Vestibular (V)
Evalena Behr, AuD
Audiologist
Cleveland Clinic, Ohio
Disclosure(s): No financial or nonfinancial relationships to disclose.
Sanuri Gunawardena, MD
Neurology Resident
Cleveland Clinic Foundation
Cleveland Clinic Foundation
Cleveland Heights, Ohio
Disclosure(s): No financial or nonfinancial relationships to disclose.
Tamara Francini, AuD (she/her/hers)
Senior Audiologist, Coordinator of Externship Program
Cleveland Clinic Foundation
Beachwood, Ohio
Disclosure(s): No financial or nonfinancial relationships to disclose.
Julie A. Honaker, PhD
Audiology Section Head
Cleveland Clinic
Cleveland, Ohio
Disclosure(s): No financial or nonfinancial relationships to disclose.
Introduction
Paraneoplastic cerebellar degeneration (PCD) is a rare condition in which the presence of cancerous tumors causes aberrant mechanisms of autoimmunity. It is hypothesized that tumor-mediated antibodies are produced in response to cancer, which compromises the function of Purkinje cells within the cerebellum. As a result, patients with PCD can experience vertigo, imbalance, and gait instability. This case presentation will examine the symptoms and vestibular findings of a patient with PCG, and the journey to receiving a diagnosis.
Clinical Presentation
A 67-year-old female presented for a vestibular evaluation for concerns of dizziness, gradual imbalance, and lower extremity weakness characterized as a “heaviness” sensation. Symptoms began approximately one month before the evaluation. At the time of the vestibular evaluation, she denied any associated symptoms or history of migraines/headaches or cervicalgia. Significant medical history included a history of left breast cancer status post mastectomy in 2013, hypothyroidism, and right hip replacement. There was no known family history of neurological or gait disorders.
All portions of videonystagmography (VNG) testing were unremarkable apart from continuous, pure down-beating nystagmus observed upon both right and left Dix-Hallpike. Another noteworthy finding was the presence of bilaterally reduced VOR gain of the posterior semi-circular canals (SCCs) with bilateral corrective saccades observed upon video head impulse testing (vHIT), with all other SCCs spared. The patient was referred to neurology for further evaluation.
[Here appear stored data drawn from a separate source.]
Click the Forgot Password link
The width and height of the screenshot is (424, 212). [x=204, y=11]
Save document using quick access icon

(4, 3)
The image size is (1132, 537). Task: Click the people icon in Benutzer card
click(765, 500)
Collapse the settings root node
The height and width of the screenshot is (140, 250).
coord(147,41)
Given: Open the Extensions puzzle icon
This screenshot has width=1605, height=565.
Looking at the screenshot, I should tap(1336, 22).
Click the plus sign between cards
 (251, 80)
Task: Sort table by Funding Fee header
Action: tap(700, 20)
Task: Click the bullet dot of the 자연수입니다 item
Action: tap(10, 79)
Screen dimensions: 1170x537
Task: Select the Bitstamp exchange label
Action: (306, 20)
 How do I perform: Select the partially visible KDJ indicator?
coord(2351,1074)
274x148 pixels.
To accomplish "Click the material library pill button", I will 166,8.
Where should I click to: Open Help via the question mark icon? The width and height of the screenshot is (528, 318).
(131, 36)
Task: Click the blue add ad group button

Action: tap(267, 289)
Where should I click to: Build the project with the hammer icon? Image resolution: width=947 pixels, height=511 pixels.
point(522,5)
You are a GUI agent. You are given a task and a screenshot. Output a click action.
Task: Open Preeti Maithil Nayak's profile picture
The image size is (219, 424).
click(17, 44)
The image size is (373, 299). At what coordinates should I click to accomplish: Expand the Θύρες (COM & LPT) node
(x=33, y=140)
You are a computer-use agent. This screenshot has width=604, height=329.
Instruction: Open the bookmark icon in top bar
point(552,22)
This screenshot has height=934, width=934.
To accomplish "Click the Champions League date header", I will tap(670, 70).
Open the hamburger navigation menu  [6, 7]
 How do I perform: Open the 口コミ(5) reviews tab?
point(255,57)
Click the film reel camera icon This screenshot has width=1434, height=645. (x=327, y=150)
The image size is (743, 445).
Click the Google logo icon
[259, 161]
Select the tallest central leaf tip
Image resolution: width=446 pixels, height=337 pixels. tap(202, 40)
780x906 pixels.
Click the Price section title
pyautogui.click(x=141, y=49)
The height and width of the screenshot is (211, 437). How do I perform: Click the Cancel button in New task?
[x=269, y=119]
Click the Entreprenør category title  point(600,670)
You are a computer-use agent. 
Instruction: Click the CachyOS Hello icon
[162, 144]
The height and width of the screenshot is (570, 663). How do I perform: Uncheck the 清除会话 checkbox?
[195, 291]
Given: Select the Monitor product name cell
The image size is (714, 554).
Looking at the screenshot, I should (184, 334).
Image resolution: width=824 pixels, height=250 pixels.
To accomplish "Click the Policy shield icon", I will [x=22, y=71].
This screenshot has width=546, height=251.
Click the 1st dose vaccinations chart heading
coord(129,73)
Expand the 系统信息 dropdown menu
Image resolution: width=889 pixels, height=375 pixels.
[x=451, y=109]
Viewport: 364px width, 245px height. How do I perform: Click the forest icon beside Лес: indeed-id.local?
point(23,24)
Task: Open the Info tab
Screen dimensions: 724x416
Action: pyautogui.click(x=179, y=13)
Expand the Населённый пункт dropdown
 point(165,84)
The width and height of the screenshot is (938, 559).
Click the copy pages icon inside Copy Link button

The patient had an outpatient neurology consultation one month following vestibular testing and a subsequent evaluation a month later. In addition to continued gait imbalance, she developed difficulties with left handwriting and an inability to control movement of her left leg. Significant examination findings included truncal ataxia, rotary lateral gaze nystagmus of left eye, and positive Babinski. The managing neurologist’s differential included paraneoplastic syndrome; confirmatory tests were ordered but were not completed. With a continued progression of symptoms, she was seen in the emergency department (ED) three times over two months. While in the ED, laboratory tests confirmed present Anti-yo antibodies consistent with PCD; this was corroborated with cerebellar degeneration observed upon MRI.
Conclusion
PCG results in direct dysfunction of Purkinje cells of the cerebellum (Mendes et al., 2022). Purkinje cells have projections to the vestibular nuclei; therefore, the presence of downbeating nystagmus observed is possibly due to dysfunction of flocculonodular lobe. While downbeating nystagmus was not observed during visual fixation, bilateral posterior canal dysfunction upon vHIT could be due to superimposed nystagmus, central dysfunction, or due to other ocular abnormalities caused by cerebellar degeneration. Patients with PCD can be seen in the vestibular clinic given symptoms of vertigo, dizziness, and gait instability, which can often precede other central signs and symptoms (Mendes et al., 2022). Given the rapid disease progression documented within medical literature, it is prudent for audiologists to gather cancer history when central vestibular findings are observed, and promptly refer patients to neurology for medical management.